What is required:
Transcribe the line holding "Image resolution: width=410" together with every line after it, through the end of the records, exactly and with no pictures.

Saved data entries

◇ ◇ ◇ ◇

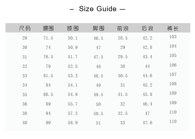Select the 裤长 column header
The image size is (195, 139).
click(x=173, y=28)

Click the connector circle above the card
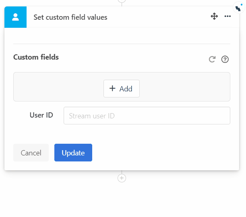tap(122, 1)
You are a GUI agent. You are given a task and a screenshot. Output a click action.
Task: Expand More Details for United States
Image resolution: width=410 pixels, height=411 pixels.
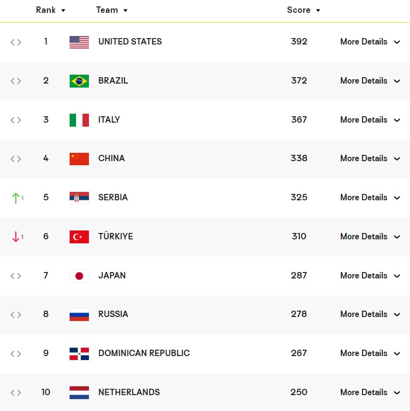click(369, 42)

◇ ◇ ◇ ◇

Problem solution:
Image resolution: width=410 pixels, height=411 pixels.
click(369, 42)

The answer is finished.